QotD: Fighting India’s rape culture

Women fighting India’s “rape culture” have used the internet in highly creative ways – but is posting rape videos onto YouTube a step too far?

“I watched the video and to my utter shock, it was an untampered video of rape.” This is how Sunitha Krishnan, founder of anti-sex trafficking charity Prajwala, describes watching the first WhatsApp rape video she discovered back in February.

“It was absolutely nauseating and I just couldn’t continue. The whole thing was a young girl who was being gang raped by five people.”

“What was shocking was that these people were aware of a camera, they were getting it all recorded. They were laughing and there was this huge sense of gloating.”

The video was shown to her by a man who attended one of her public talks, and whose own cousin had shared it.

Krishnan realised it was one of many such videos doing the rounds in a shocking and perverted subculture which seems to have many adherents in India.

The “scene” is driven by rapists themselves who share the videos – and, shockingly, don’t bother to hide their own faces – using messaging apps such as WhatsApp.

[…]

She made the decision to edit it, to blob out the faces of the victims, and upload it to YouTube.

“I decided that enough is enough,” she told BBC Trending’s Anne Marie Tomchak, for a radio report you can listen to here.

“The very next day… I captured the pictures of these young men from these videos and exposed it to the world.”

In the weeks that have followed, Krishnan has posted more such videos on social media – and been sent even more by those who support her aims.

It’s provocative and certainly gained attention. But is it the right way to combat what some have called India’s “rape culture”?

One concern is that showing the faces of men who appear to be committing a crime, before they have been subject to criminal procedures, could encourage vigilante violence.

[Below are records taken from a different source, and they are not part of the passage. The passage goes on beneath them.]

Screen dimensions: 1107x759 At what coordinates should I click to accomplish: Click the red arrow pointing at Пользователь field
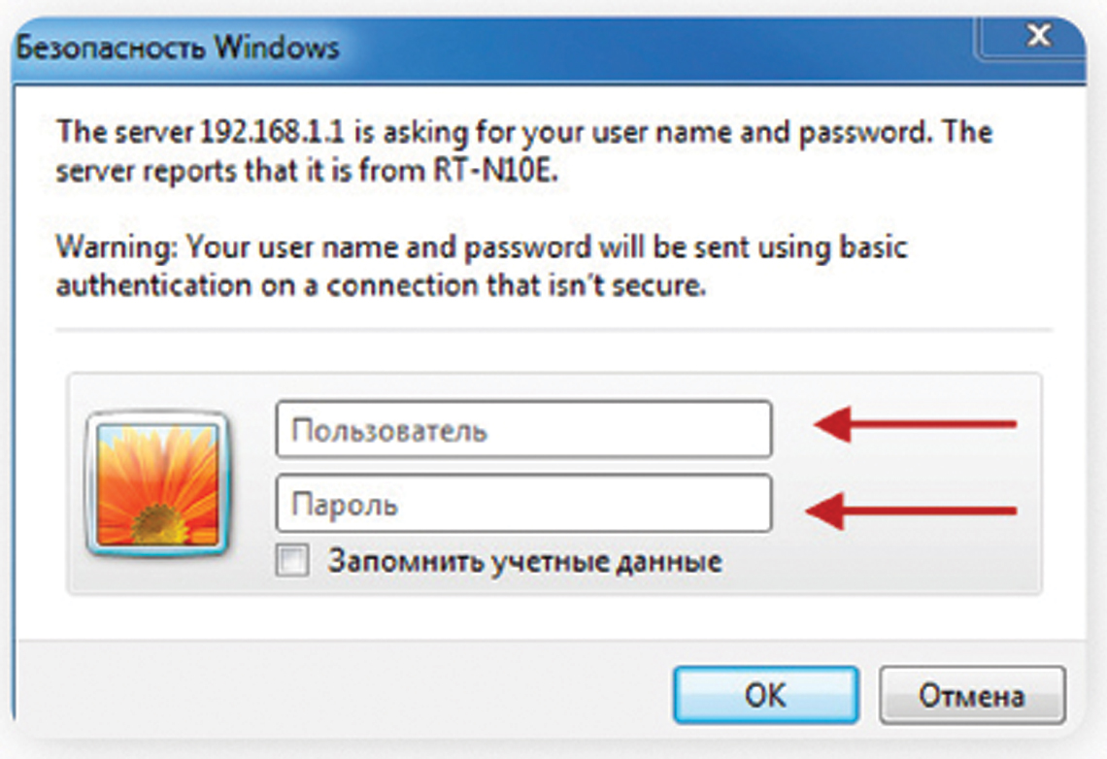click(915, 424)
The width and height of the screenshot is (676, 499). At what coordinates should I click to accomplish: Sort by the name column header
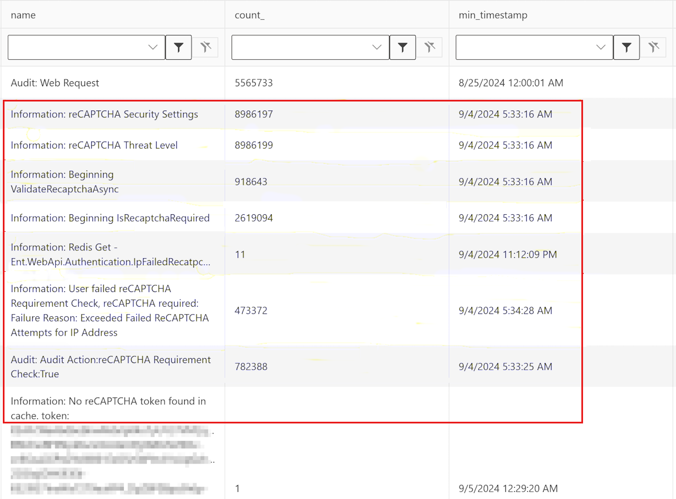(23, 15)
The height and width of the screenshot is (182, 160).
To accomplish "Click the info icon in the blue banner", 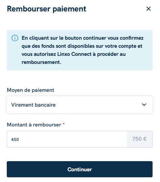I will (x=15, y=38).
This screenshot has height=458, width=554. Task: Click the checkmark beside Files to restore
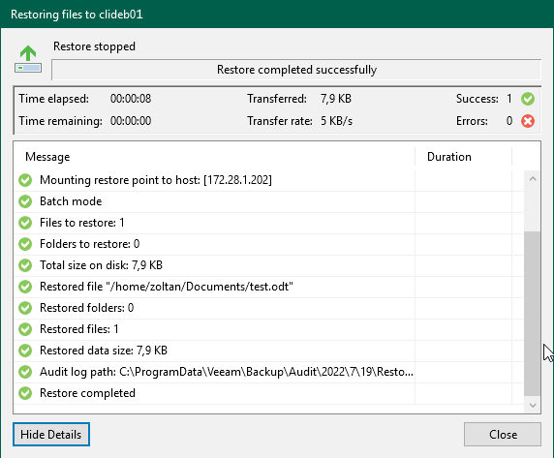(25, 223)
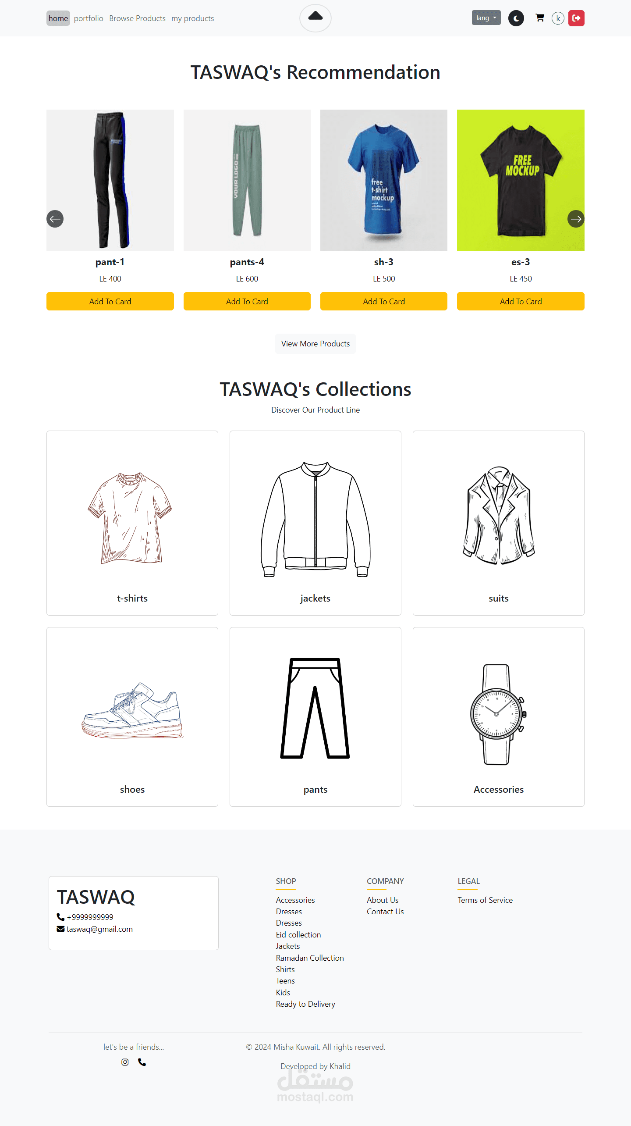631x1126 pixels.
Task: Open the Instagram icon in the footer
Action: click(x=125, y=1062)
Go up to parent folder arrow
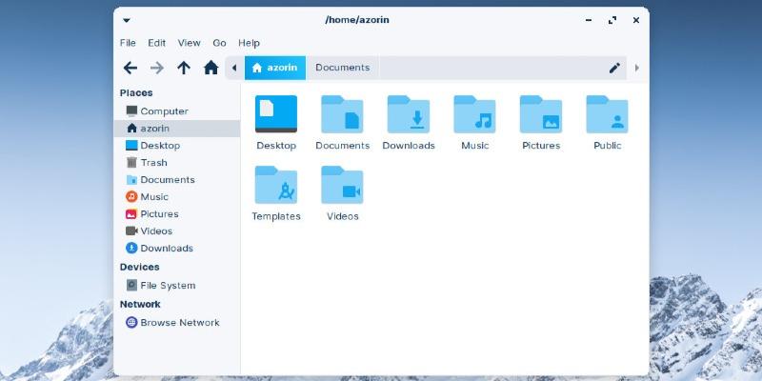The width and height of the screenshot is (762, 381). (184, 68)
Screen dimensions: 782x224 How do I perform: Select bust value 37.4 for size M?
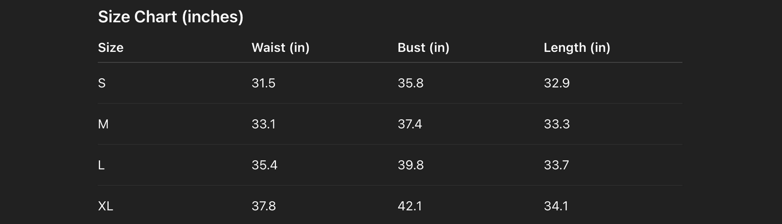410,124
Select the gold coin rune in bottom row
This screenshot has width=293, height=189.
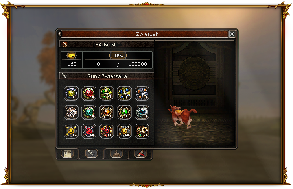(124, 131)
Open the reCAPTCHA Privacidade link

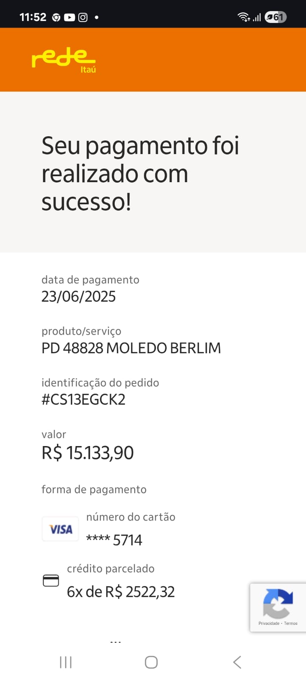click(x=269, y=624)
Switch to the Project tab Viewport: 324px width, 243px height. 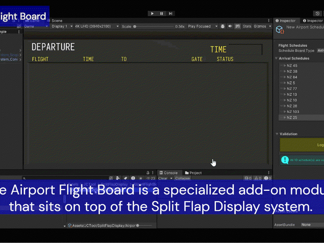click(x=193, y=173)
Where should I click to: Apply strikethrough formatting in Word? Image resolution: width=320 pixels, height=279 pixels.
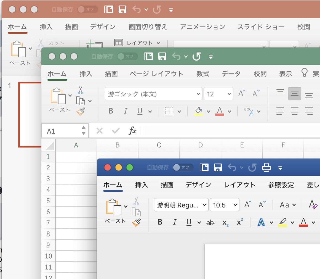point(210,222)
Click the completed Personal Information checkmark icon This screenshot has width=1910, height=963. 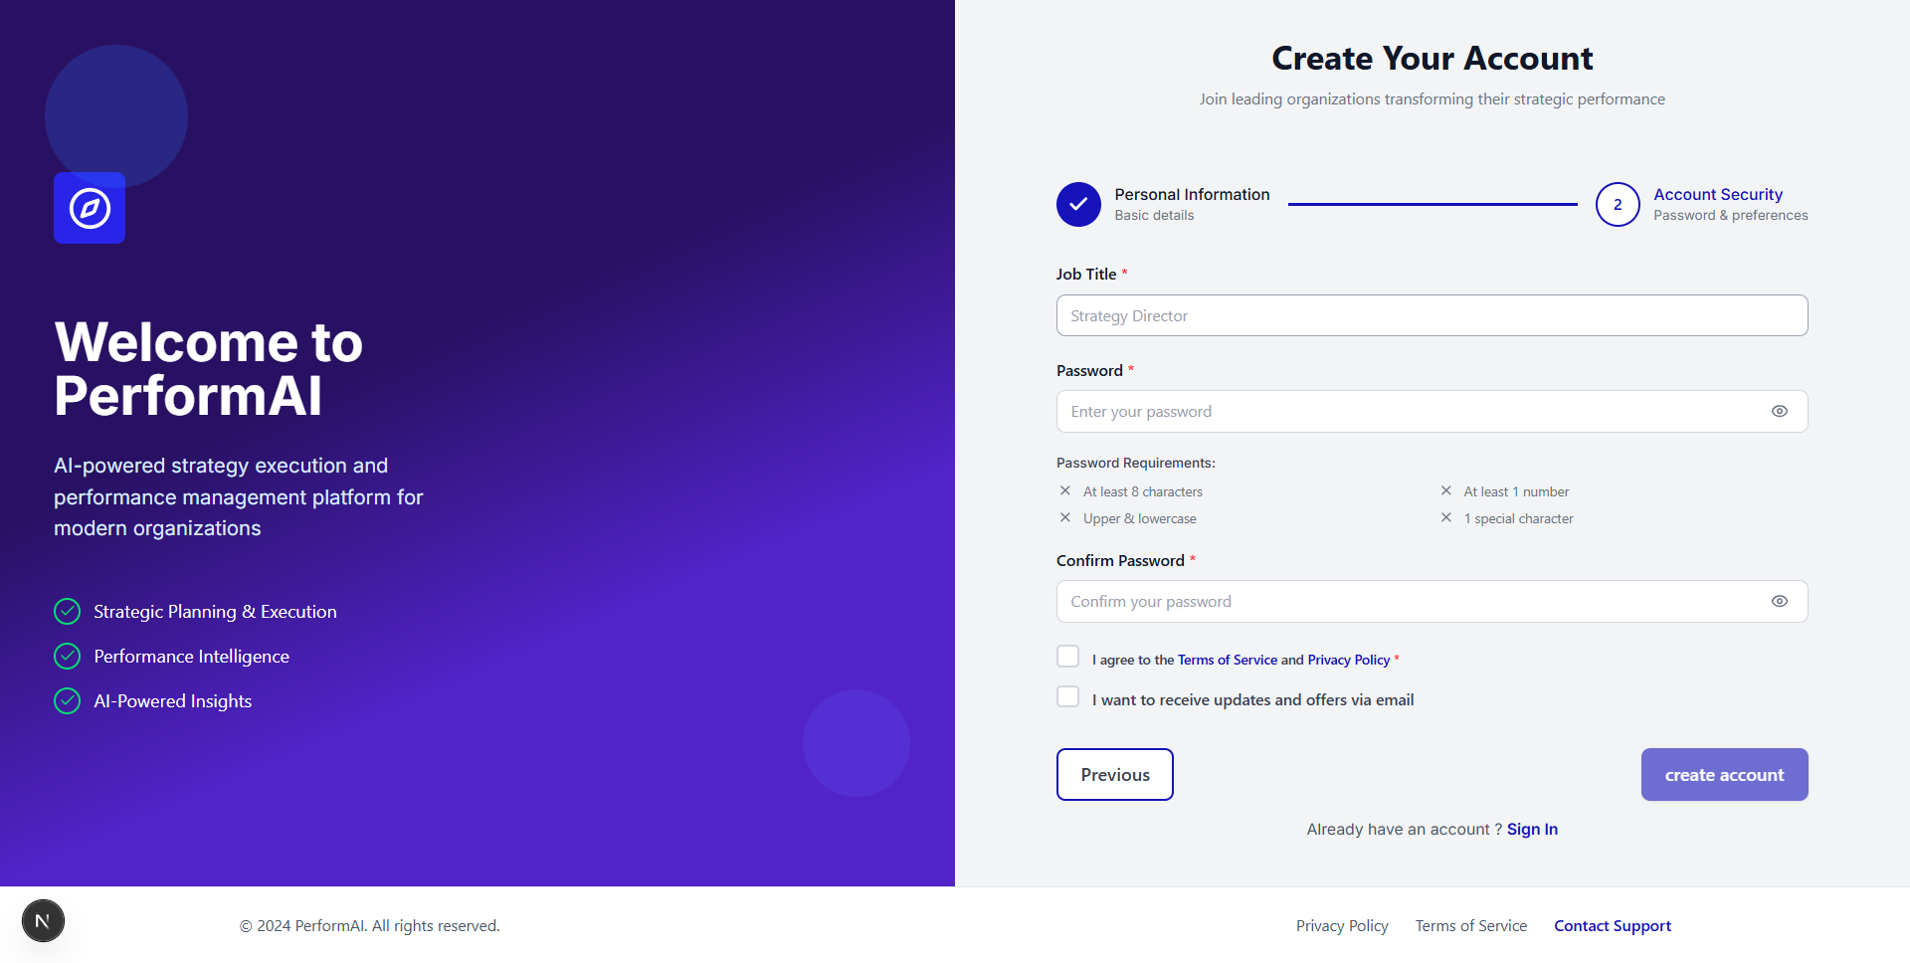[1077, 204]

BBC Trending asked Krishnan if she was in effect taking the law into her own hands, she defended the practice.

“The offender is using this medium to shame somebody and to show their impunity,” she said.

“Why should I be so sensitive to their needs?”

After posting videos online, Krishnan says she does hand them over to India’s Central Bureau of Investigation. To date, she says, three people have been arrested.